Final project dataset proposal#
– Names of all group members: [TODO list all members here]
Note
This component of the final project is due Monday 3/30 at 11:59pm. It will be graded on best-effort completion.
1. Question and motivation [1 pt]#
1.1 State the overall question you are trying to answer with machine learning, as well as your motivation for why you find this question interesting.
1.2 What real-world decision or action could a model answering this question support? Be specific about what someone or some entity could do with the prediction.
1.3 Who might be affected and what are the potential impacts (positive and negative) if this ML system were to be deployed?
1.1
Overall question: TODO
Motivation: TODO
1.2
TODO
1.3
TODO
2. Dataset choice and ML task formulation [2 pts]#
Find one dataset per group member (e.g. a group of 2 should find 2 datasets), that is relevant to the ML task you formulated in the previous section.
Note
Please choose datasets that are non-trivial in size and complexity. As a rule of thumb, aim for at least ~500 rows and at least 5 meaningful features (i.e., not one-hot-encoded expansions of the same original variable).
This is a guideline rather than a strict rule. If your dataset is smaller than this but is still well documented and clearly connected to your question, that is totally okay – please feel free to reach out to me to discuss if you are unsure!
For each dataset, provide a link to the dataset and answer the following questions.
2.1 Describe the data in your own words, and how it relates to the question you are trying to answer. Note that the dataset may not exactly align to your question – that’s okay!
2.2 What is the target \(y\) (what are we trying to predict)? Is it a regression or classification problem? If it is classification, what are the labels?
2.3 What are the example units \(i = 1, \ldots, n\) (what does one row represent)? How many features \(p\) are there?
2.4 Choose two features that you think would be most useful for predicting the target variable, and briefly describe why you think they are important.
2.5 Who might have collected the training data? What choices or incentives might have shaped what was measured (or left out)?
2.6 What is one limitation of this dataset that you suspect could matter for your project? For example: missing groups or features, outdated data, measurement error, etc.
Note
Again, you do not need to find the “perfect” dataset for your project. These questions are here for you to think through and acknowledge that there may be limitations to the data and how it might align with your question.

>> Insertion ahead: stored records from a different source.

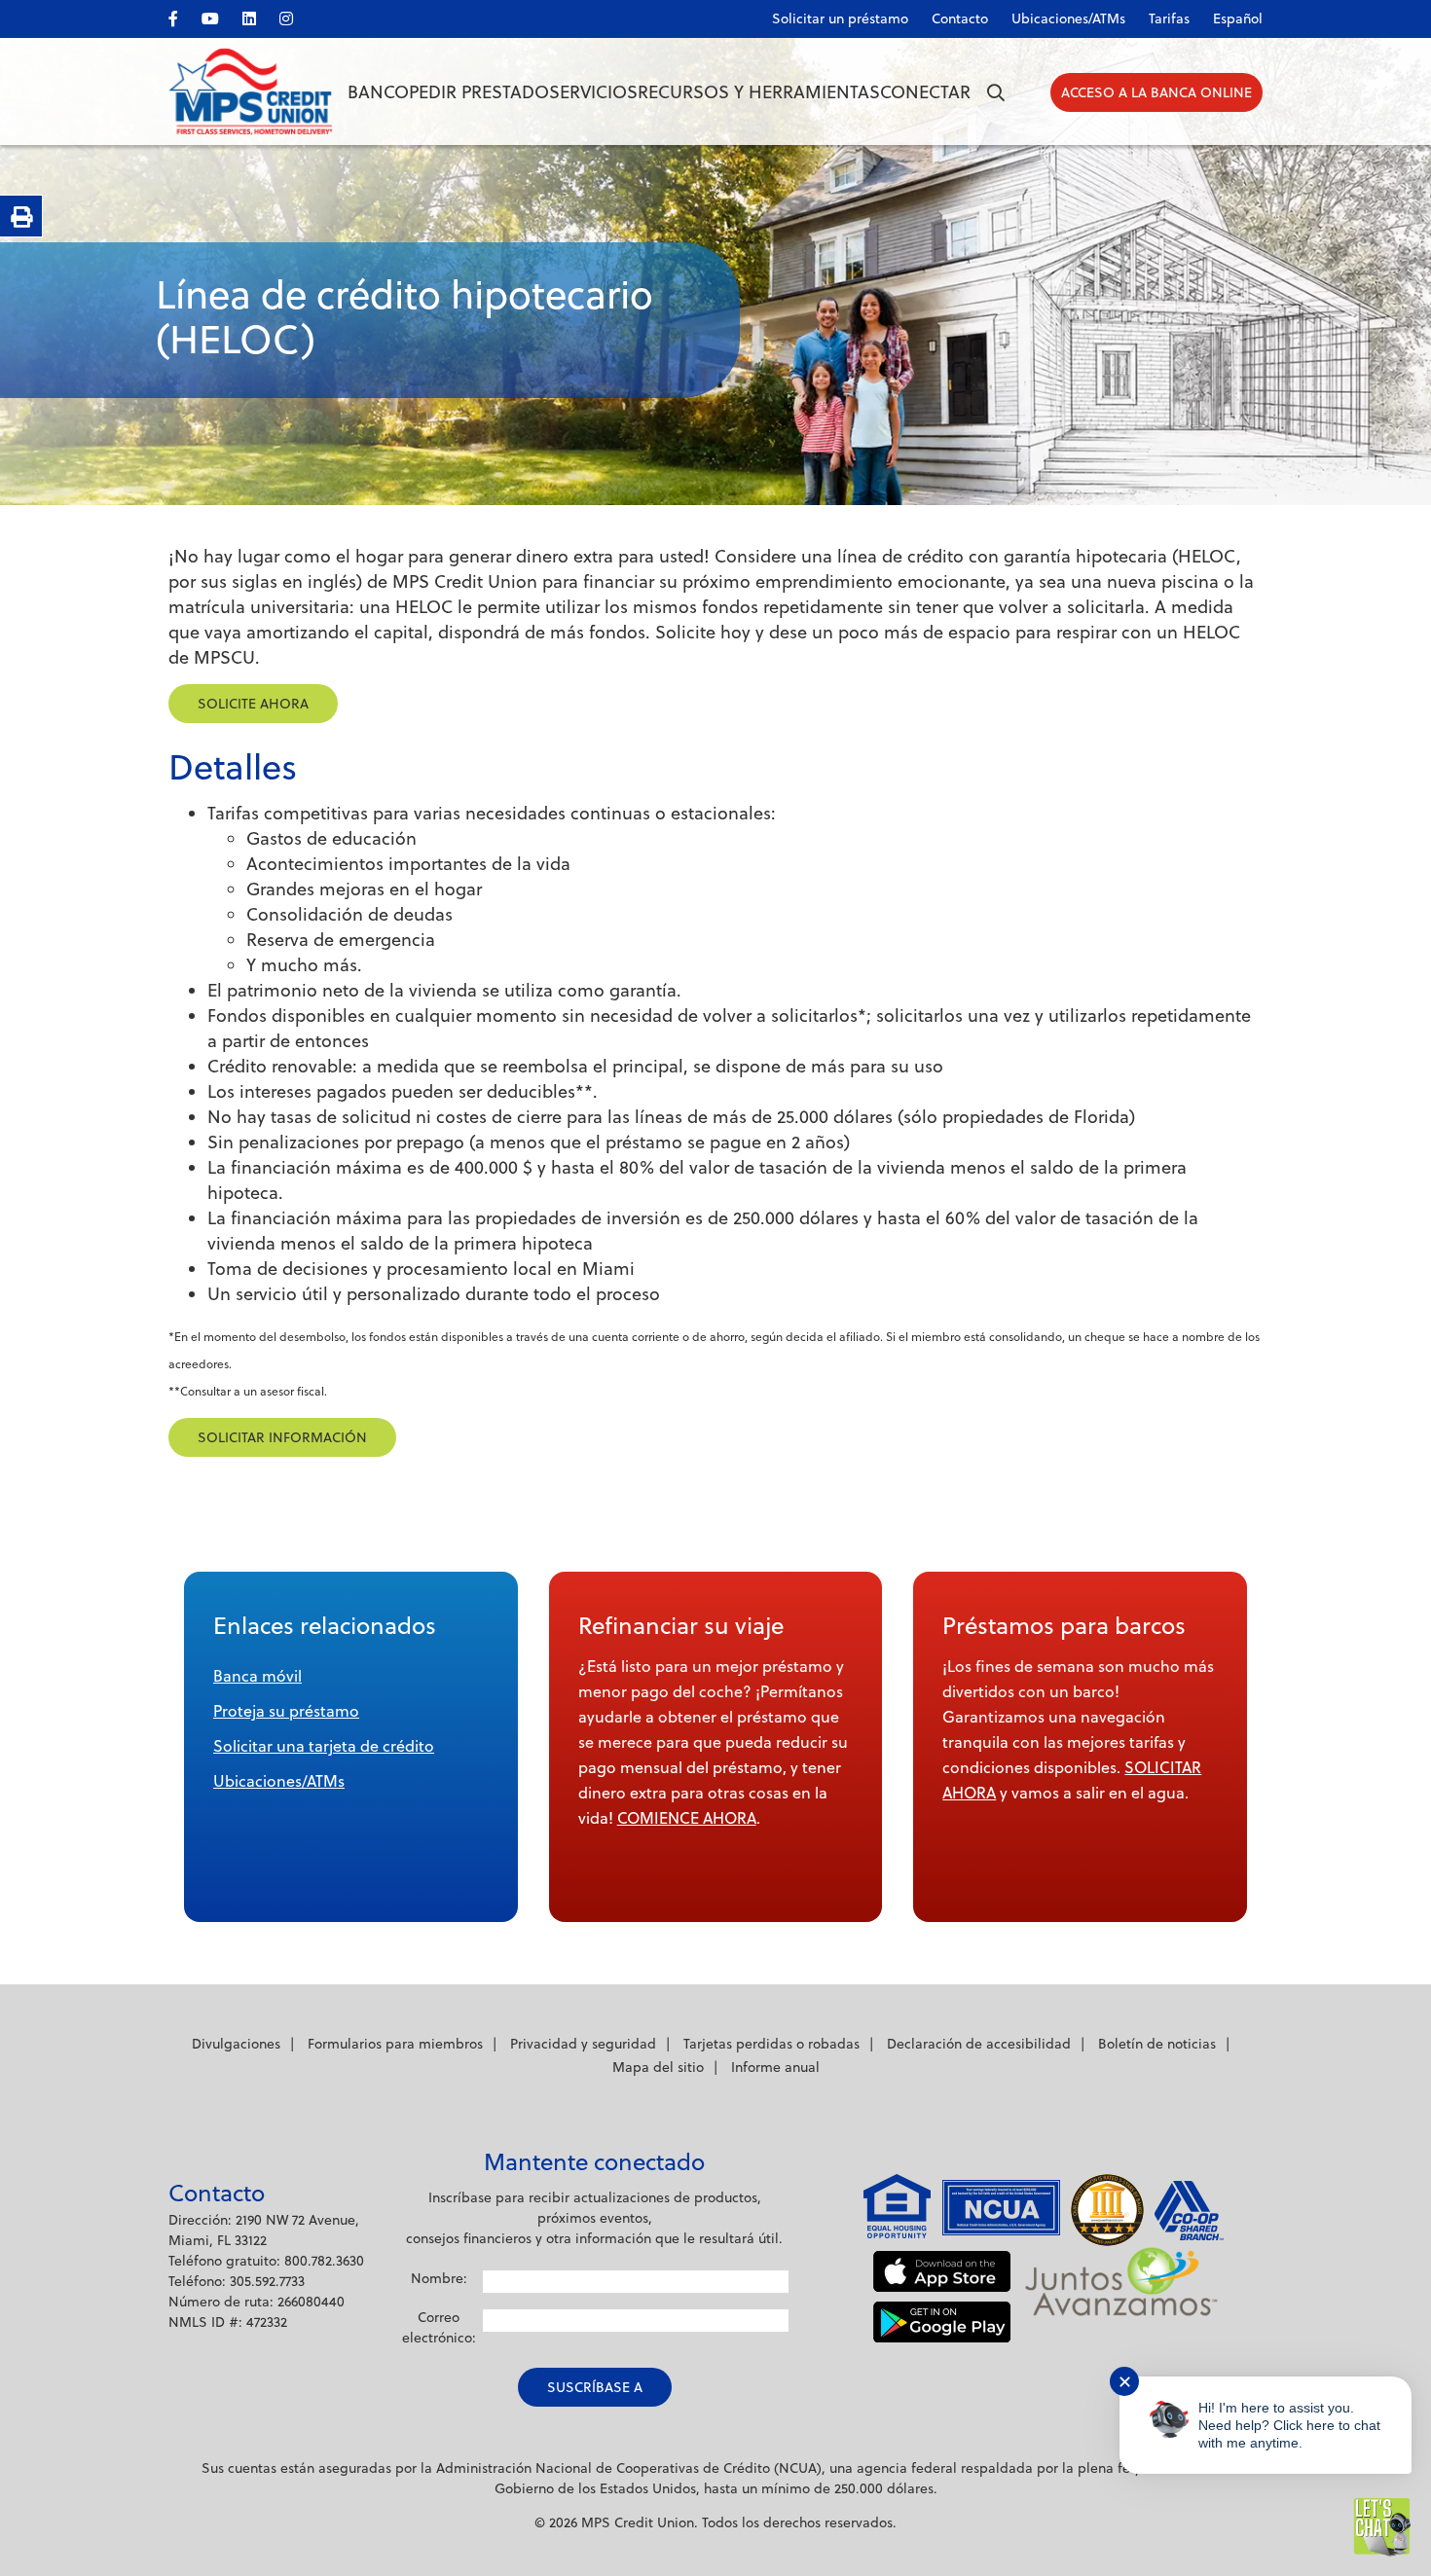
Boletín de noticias (1157, 2043)
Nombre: (439, 2278)
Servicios (593, 92)
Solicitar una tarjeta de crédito (323, 1746)
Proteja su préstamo (286, 1711)
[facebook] (183, 15)
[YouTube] (220, 15)
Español (1238, 18)
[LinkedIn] (258, 15)
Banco (378, 92)
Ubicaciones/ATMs (279, 1781)
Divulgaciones (236, 2043)
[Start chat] (1382, 2527)
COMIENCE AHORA (686, 1818)
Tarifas (1169, 18)
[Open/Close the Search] (995, 92)
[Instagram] (295, 15)
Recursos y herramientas (759, 92)
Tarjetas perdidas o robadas (771, 2043)
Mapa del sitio (658, 2067)
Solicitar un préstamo (840, 18)
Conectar (925, 92)
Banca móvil (257, 1676)
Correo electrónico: (439, 2327)
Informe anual (775, 2067)
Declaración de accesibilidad (979, 2043)
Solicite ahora (253, 703)
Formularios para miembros (395, 2043)
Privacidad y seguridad (583, 2043)
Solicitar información (282, 1437)
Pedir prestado (479, 92)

If working in a group, feel free to copy this markdown cell for each group member.
Dataset link: TODO
2.1
Brief description of the data: TODO
Why it seems relevant to our question: TODO
2.2
Target variable \(y\): TODO
Task type: TODO
Labels if classification: TODO
2.3
What one row represents: TODO
How many examples \(n\) and features \(p\) there are: TODO
2.4
Feature 1: TODO
Feature 2: TODO
2.5
TODO
2.6
TODO
Note
Groups of more than 1 person will not need to use multiple datasets for the final project: this is primarily for idea generation and exploration. I suggest that group members independently search for datasets that are relevant to the question they are trying to answer, and then discuss and agree on the best dataset to use for the final project.
How to submit
The Gradescope assignment for the proposal allows for group submissions. Please submit a single .ipynb file for your group, and make sure to include all members in the submission.